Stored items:
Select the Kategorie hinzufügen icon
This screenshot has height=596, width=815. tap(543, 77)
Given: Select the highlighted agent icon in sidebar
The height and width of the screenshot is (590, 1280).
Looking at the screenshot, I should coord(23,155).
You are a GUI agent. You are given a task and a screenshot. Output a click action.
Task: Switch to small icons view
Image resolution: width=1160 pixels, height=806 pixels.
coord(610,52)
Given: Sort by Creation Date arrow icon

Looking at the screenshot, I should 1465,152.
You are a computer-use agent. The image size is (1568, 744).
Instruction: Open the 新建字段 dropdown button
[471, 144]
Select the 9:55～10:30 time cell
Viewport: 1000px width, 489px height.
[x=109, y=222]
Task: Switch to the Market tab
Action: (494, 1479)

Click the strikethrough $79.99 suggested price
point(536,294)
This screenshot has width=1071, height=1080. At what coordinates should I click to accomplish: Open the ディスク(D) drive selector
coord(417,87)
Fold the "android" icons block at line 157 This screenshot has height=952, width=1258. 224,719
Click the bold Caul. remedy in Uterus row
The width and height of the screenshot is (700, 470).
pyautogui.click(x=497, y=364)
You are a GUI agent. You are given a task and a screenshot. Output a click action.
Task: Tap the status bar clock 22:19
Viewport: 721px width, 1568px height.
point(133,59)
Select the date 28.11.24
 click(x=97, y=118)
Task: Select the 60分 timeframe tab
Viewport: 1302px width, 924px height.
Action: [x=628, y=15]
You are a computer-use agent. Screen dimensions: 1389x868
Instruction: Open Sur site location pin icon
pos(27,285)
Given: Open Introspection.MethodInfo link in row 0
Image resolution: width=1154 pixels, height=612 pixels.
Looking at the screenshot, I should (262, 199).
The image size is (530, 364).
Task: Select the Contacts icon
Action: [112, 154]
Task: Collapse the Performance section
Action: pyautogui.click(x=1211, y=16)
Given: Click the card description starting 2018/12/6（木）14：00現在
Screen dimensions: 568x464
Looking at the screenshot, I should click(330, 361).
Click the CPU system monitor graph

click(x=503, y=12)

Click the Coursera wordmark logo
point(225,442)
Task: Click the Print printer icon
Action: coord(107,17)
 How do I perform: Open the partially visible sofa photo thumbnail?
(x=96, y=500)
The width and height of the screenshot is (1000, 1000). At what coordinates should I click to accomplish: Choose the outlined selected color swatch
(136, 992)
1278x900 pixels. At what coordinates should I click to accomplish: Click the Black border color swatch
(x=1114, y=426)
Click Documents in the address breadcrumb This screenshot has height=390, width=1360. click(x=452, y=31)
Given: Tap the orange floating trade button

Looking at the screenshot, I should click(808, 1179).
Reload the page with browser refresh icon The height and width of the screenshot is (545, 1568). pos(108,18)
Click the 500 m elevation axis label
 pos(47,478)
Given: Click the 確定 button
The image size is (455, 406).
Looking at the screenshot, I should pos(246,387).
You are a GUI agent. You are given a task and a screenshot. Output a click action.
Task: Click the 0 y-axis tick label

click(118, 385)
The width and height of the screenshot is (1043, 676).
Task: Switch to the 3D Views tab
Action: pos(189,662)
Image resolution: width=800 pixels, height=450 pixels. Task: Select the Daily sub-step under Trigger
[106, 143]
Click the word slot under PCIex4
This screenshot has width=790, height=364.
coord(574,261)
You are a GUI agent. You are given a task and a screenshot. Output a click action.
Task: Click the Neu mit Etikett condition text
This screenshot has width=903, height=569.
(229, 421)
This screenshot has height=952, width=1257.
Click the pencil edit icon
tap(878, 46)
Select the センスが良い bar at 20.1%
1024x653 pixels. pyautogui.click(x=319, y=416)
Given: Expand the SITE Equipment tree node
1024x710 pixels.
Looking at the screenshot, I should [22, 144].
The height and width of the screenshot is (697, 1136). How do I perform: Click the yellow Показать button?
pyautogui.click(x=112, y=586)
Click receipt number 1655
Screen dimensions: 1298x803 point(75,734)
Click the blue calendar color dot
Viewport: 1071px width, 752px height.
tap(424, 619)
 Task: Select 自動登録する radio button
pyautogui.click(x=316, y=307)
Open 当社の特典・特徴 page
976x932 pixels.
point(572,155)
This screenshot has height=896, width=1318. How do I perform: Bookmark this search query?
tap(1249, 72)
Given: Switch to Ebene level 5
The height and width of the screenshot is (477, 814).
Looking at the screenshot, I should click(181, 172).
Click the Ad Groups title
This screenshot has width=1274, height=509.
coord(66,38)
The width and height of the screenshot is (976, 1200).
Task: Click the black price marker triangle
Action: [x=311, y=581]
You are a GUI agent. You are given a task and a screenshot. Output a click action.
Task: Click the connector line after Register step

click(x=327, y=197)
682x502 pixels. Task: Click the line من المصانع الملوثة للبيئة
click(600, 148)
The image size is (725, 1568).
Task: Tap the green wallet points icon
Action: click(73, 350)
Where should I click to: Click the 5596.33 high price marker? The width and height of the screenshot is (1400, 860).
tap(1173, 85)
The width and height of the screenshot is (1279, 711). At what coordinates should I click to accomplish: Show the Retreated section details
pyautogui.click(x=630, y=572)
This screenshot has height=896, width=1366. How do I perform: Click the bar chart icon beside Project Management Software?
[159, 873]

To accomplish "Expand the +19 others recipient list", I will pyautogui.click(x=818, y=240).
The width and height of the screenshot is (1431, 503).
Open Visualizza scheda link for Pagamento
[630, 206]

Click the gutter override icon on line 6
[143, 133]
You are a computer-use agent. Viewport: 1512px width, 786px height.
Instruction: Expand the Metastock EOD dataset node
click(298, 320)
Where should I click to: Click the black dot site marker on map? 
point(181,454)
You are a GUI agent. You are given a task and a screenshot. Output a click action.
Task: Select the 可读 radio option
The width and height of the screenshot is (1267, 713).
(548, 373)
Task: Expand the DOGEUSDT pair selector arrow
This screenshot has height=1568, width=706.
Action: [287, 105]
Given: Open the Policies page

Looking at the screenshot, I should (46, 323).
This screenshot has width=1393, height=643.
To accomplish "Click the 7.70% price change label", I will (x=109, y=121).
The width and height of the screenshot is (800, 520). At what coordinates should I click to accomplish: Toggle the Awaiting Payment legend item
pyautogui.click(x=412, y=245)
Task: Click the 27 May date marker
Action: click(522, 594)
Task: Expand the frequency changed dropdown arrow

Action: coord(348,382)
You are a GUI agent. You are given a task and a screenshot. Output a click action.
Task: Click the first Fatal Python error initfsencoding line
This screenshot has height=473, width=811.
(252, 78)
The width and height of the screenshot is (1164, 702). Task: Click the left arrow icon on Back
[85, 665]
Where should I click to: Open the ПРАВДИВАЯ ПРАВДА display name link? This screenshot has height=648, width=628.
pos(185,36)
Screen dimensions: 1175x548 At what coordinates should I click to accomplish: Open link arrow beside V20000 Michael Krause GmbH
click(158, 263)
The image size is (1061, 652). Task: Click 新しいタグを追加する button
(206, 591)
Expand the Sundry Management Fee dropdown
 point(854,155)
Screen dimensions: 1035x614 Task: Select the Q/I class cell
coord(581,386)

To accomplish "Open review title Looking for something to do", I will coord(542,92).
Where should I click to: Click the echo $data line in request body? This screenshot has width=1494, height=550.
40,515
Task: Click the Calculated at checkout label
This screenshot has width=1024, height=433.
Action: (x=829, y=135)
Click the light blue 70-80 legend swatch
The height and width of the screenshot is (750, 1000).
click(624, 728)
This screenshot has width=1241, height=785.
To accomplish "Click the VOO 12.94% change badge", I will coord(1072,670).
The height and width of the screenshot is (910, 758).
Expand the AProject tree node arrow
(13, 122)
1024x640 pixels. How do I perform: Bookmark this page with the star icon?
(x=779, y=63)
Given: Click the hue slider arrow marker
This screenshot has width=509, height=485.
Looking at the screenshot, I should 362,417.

> **WORK ITEM**
Copy down the entries exactly, leaving out no line.

> **ANSWER SECTION**
Select the Kategorie hinzufügen icon
This screenshot has height=596, width=815. tap(543, 77)
Given: Select the highlighted agent icon in sidebar
The height and width of the screenshot is (590, 1280).
Looking at the screenshot, I should coord(23,155).
You are a GUI agent. You are given a task and a screenshot. Output a click action.
Task: Switch to small icons view
Image resolution: width=1160 pixels, height=806 pixels.
coord(610,52)
Given: Sort by Creation Date arrow icon

Looking at the screenshot, I should 1465,152.
You are a computer-use agent. The image size is (1568, 744).
Instruction: Open the 新建字段 dropdown button
[471, 144]
Select the 9:55～10:30 time cell
Viewport: 1000px width, 489px height.
[x=109, y=222]
Task: Switch to the Market tab
Action: (494, 1479)

Click the strikethrough $79.99 suggested price
point(536,294)
This screenshot has width=1071, height=1080. At what coordinates should I click to accomplish: Open the ディスク(D) drive selector
coord(417,87)
Fold the "android" icons block at line 157 This screenshot has height=952, width=1258. 224,719
Click the bold Caul. remedy in Uterus row
The width and height of the screenshot is (700, 470).
pyautogui.click(x=497, y=364)
You are a GUI agent. You are given a task and a screenshot. Output a click action.
Task: Tap the status bar clock 22:19
Viewport: 721px width, 1568px height.
point(133,59)
Select the date 28.11.24
 click(x=97, y=118)
Task: Select the 60分 timeframe tab
Viewport: 1302px width, 924px height.
Action: [x=628, y=15]
You are a computer-use agent. Screen dimensions: 1389x868
Instruction: Open Sur site location pin icon
pos(27,285)
Given: Open Introspection.MethodInfo link in row 0
Image resolution: width=1154 pixels, height=612 pixels.
Looking at the screenshot, I should (262, 199).
The image size is (530, 364).
Task: Select the Contacts icon
Action: [112, 154]
Task: Collapse the Performance section
Action: pyautogui.click(x=1211, y=16)
Given: Click the card description starting 2018/12/6（木）14：00現在
Screen dimensions: 568x464
Looking at the screenshot, I should click(330, 361).
Click the CPU system monitor graph

click(x=503, y=12)

Click the Coursera wordmark logo
point(225,442)
Task: Click the Print printer icon
Action: coord(107,17)
 How do I perform: Open the partially visible sofa photo thumbnail?
(x=96, y=500)
The width and height of the screenshot is (1000, 1000). At what coordinates should I click to accomplish: Choose the outlined selected color swatch
(136, 992)
1278x900 pixels. At what coordinates should I click to accomplish: Click the Black border color swatch
(x=1114, y=426)
Click Documents in the address breadcrumb This screenshot has height=390, width=1360. click(x=452, y=31)
Given: Tap the orange floating trade button

Looking at the screenshot, I should click(808, 1179).
Reload the page with browser refresh icon The height and width of the screenshot is (545, 1568). pos(108,18)
Click the 500 m elevation axis label
 pos(47,478)
Given: Click the 確定 button
The image size is (455, 406).
Looking at the screenshot, I should pos(246,387).
You are a GUI agent. You are given a task and a screenshot. Output a click action.
Task: Click the 0 y-axis tick label

click(118, 385)
The width and height of the screenshot is (1043, 676).
Task: Switch to the 3D Views tab
Action: pos(189,662)
Image resolution: width=800 pixels, height=450 pixels. Task: Select the Daily sub-step under Trigger
[106, 143]
Click the word slot under PCIex4
This screenshot has width=790, height=364.
coord(574,261)
You are a GUI agent. You are given a task and a screenshot. Output a click action.
Task: Click the Neu mit Etikett condition text
This screenshot has width=903, height=569.
(229, 421)
This screenshot has height=952, width=1257.
Click the pencil edit icon
tap(878, 46)
Select the センスが良い bar at 20.1%
1024x653 pixels. pyautogui.click(x=319, y=416)
Given: Expand the SITE Equipment tree node
1024x710 pixels.
Looking at the screenshot, I should [22, 144].
The height and width of the screenshot is (697, 1136). How do I perform: Click the yellow Показать button?
pyautogui.click(x=112, y=586)
Click receipt number 1655
Screen dimensions: 1298x803 point(75,734)
Click the blue calendar color dot
Viewport: 1071px width, 752px height.
tap(424, 619)
 Task: Select 自動登録する radio button
pyautogui.click(x=316, y=307)
Open 当社の特典・特徴 page
976x932 pixels.
point(572,155)
This screenshot has height=896, width=1318. How do I perform: Bookmark this search query?
tap(1249, 72)
Given: Switch to Ebene level 5
The height and width of the screenshot is (477, 814).
Looking at the screenshot, I should click(181, 172).
Click the Ad Groups title
This screenshot has width=1274, height=509.
coord(66,38)
The width and height of the screenshot is (976, 1200).
Task: Click the black price marker triangle
Action: [x=311, y=581]
You are a GUI agent. You are given a task and a screenshot. Output a click action.
Task: Click the connector line after Register step

click(x=327, y=197)
682x502 pixels. Task: Click the line من المصانع الملوثة للبيئة
click(600, 148)
The image size is (725, 1568).
Task: Tap the green wallet points icon
Action: click(73, 350)
Where should I click to: Click the 5596.33 high price marker? The width and height of the screenshot is (1400, 860).
tap(1173, 85)
The width and height of the screenshot is (1279, 711). At what coordinates should I click to accomplish: Show the Retreated section details
pyautogui.click(x=630, y=572)
This screenshot has height=896, width=1366. How do I perform: Click the bar chart icon beside Project Management Software?
[159, 873]

To accomplish "Expand the +19 others recipient list", I will pyautogui.click(x=818, y=240).
The width and height of the screenshot is (1431, 503).
Open Visualizza scheda link for Pagamento
[630, 206]

Click the gutter override icon on line 6
[143, 133]
You are a computer-use agent. Viewport: 1512px width, 786px height.
Instruction: Expand the Metastock EOD dataset node
click(298, 320)
Where should I click to: Click the black dot site marker on map? 
point(181,454)
You are a GUI agent. You are given a task and a screenshot. Output a click action.
Task: Select the 可读 radio option
The width and height of the screenshot is (1267, 713).
(548, 373)
Task: Expand the DOGEUSDT pair selector arrow
This screenshot has height=1568, width=706.
Action: [287, 105]
Given: Open the Policies page

Looking at the screenshot, I should (46, 323).
This screenshot has width=1393, height=643.
To accomplish "Click the 7.70% price change label", I will (x=109, y=121).
The width and height of the screenshot is (800, 520). At what coordinates should I click to accomplish: Toggle the Awaiting Payment legend item
pyautogui.click(x=412, y=245)
Task: Click the 27 May date marker
Action: click(522, 594)
Task: Expand the frequency changed dropdown arrow

Action: coord(348,382)
You are a GUI agent. You are given a task and a screenshot. Output a click action.
Task: Click the first Fatal Python error initfsencoding line
This screenshot has height=473, width=811.
(252, 78)
The width and height of the screenshot is (1164, 702). Task: Click the left arrow icon on Back
[85, 665]
Where should I click to: Open the ПРАВДИВАЯ ПРАВДА display name link? This screenshot has height=648, width=628.
pos(185,36)
Screen dimensions: 1175x548 At what coordinates should I click to accomplish: Open link arrow beside V20000 Michael Krause GmbH
click(158, 263)
The image size is (1061, 652). Task: Click 新しいタグを追加する button
(206, 591)
Expand the Sundry Management Fee dropdown
 point(854,155)
Screen dimensions: 1035x614 Task: Select the Q/I class cell
coord(581,386)

To accomplish "Open review title Looking for something to do", I will coord(542,92).
Where should I click to: Click the echo $data line in request body? This screenshot has width=1494, height=550.
40,515
Task: Click the Calculated at checkout label
This screenshot has width=1024, height=433.
Action: (x=829, y=135)
Click the light blue 70-80 legend swatch
The height and width of the screenshot is (750, 1000).
click(624, 728)
This screenshot has width=1241, height=785.
To accomplish "Click the VOO 12.94% change badge", I will coord(1072,670).
The height and width of the screenshot is (910, 758).
Expand the AProject tree node arrow
(13, 122)
1024x640 pixels. How do I perform: Bookmark this page with the star icon?
(x=779, y=63)
Given: Click the hue slider arrow marker
This screenshot has width=509, height=485.
Looking at the screenshot, I should 362,417.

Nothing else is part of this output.